* [GIVEN INSTRUCTION]
Copy out every text line of the entries below word for word, and omit the pictures.

* [SUPPLIED ENTRIES]
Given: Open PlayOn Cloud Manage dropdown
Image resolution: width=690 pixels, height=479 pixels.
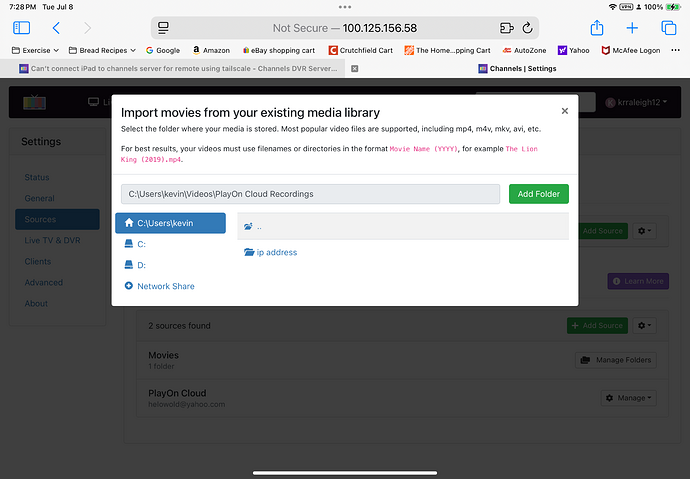Looking at the screenshot, I should pyautogui.click(x=627, y=397).
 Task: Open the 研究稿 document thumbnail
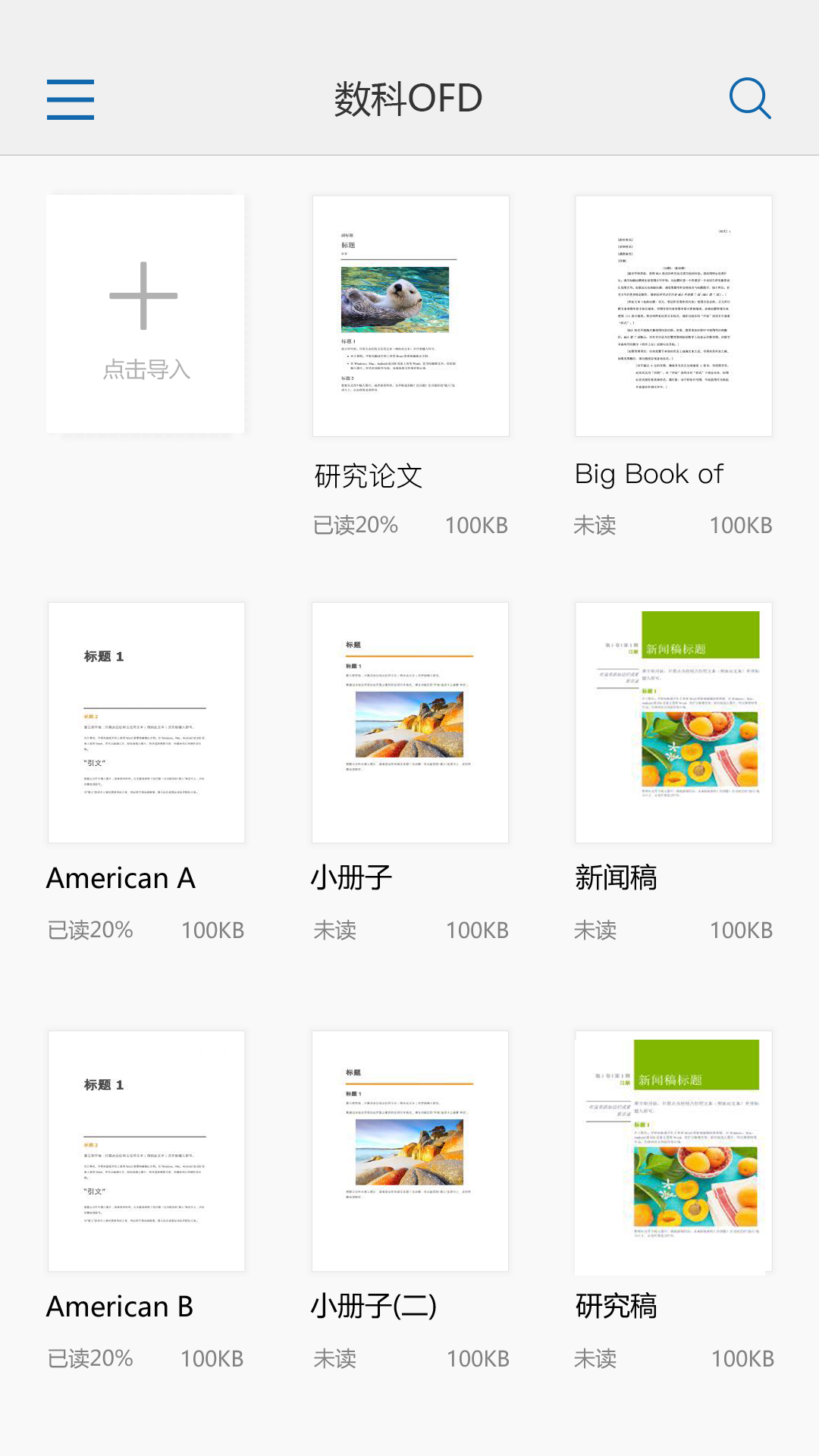tap(673, 1150)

* [ANSWER TO THE PROBLEM]
Given: Open PlayOn Cloud Manage dropdown
Image resolution: width=690 pixels, height=479 pixels.
Looking at the screenshot, I should pyautogui.click(x=627, y=397).
 Task: Open the 研究稿 document thumbnail
tap(673, 1150)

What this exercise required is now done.